• **ASSIGNMENT**
For this exercise, output the line holding "The height and width of the screenshot is (819, 1456). How" and all subsequent lines of the entries below, unchanged, up to and including the last.

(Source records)

***

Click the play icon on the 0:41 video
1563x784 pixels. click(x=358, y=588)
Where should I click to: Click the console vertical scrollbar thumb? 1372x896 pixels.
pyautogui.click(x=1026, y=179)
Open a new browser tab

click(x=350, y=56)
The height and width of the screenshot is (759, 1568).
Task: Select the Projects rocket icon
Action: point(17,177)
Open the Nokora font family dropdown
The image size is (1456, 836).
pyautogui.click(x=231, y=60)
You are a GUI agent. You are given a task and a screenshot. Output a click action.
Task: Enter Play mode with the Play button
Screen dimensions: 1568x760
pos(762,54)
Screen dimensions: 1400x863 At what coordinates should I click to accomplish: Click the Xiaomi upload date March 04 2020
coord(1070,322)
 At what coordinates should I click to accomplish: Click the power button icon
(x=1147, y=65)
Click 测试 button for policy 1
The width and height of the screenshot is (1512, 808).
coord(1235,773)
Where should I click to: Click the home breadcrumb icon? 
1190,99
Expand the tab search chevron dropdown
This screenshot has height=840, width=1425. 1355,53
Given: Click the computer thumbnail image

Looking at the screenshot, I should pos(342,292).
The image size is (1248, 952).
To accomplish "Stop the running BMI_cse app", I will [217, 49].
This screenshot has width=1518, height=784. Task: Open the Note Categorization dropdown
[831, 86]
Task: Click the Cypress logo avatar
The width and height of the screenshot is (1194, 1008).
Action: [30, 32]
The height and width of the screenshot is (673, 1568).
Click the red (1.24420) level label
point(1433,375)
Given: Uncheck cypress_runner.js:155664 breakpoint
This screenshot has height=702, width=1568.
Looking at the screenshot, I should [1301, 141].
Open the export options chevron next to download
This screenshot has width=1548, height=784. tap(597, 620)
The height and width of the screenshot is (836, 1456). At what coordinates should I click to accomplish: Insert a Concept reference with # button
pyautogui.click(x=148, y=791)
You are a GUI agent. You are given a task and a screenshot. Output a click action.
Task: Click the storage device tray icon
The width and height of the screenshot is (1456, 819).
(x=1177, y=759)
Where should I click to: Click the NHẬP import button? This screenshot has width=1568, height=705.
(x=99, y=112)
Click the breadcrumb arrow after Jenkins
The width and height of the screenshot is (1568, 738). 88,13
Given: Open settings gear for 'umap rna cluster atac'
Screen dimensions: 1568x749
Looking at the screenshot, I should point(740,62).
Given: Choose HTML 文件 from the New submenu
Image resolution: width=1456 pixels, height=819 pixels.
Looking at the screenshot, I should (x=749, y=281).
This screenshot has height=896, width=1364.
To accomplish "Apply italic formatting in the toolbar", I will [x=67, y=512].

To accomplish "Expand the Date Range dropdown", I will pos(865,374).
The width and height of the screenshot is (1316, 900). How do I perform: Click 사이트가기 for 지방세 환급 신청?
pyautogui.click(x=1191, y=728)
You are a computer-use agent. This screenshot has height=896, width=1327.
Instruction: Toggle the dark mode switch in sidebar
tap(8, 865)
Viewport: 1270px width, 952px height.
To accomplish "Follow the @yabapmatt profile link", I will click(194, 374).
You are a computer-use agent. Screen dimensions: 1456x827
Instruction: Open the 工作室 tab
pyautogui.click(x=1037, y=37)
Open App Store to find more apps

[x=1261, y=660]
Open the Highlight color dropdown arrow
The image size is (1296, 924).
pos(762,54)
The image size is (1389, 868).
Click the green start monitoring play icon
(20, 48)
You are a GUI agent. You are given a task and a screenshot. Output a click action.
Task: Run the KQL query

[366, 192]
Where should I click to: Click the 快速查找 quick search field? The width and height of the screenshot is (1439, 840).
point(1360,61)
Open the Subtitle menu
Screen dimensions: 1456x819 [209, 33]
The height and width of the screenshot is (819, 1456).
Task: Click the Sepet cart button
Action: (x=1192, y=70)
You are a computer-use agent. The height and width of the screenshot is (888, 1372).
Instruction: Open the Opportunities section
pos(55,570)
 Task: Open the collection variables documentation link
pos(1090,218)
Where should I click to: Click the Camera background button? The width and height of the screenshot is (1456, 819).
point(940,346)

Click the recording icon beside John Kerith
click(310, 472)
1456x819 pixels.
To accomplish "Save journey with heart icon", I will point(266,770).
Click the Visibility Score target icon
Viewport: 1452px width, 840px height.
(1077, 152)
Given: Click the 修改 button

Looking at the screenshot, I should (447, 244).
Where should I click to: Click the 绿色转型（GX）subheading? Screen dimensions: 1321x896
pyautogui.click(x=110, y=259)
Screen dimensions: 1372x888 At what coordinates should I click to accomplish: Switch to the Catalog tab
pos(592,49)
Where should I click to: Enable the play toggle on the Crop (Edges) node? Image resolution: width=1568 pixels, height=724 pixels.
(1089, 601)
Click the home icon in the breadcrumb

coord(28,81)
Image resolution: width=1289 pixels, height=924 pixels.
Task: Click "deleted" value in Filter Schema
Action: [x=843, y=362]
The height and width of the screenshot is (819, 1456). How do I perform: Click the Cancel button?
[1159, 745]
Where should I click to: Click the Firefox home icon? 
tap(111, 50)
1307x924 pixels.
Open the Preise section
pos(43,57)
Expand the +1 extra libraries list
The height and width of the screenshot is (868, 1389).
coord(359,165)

***

• **TASK RESULT**
The height and width of the screenshot is (819, 1456). How do I perform: Click the Cancel button?
[1159, 745]
Where should I click to: Click the Firefox home icon? 
tap(111, 50)
1307x924 pixels.
Open the Preise section
pos(43,57)
Expand the +1 extra libraries list
The height and width of the screenshot is (868, 1389).
coord(359,165)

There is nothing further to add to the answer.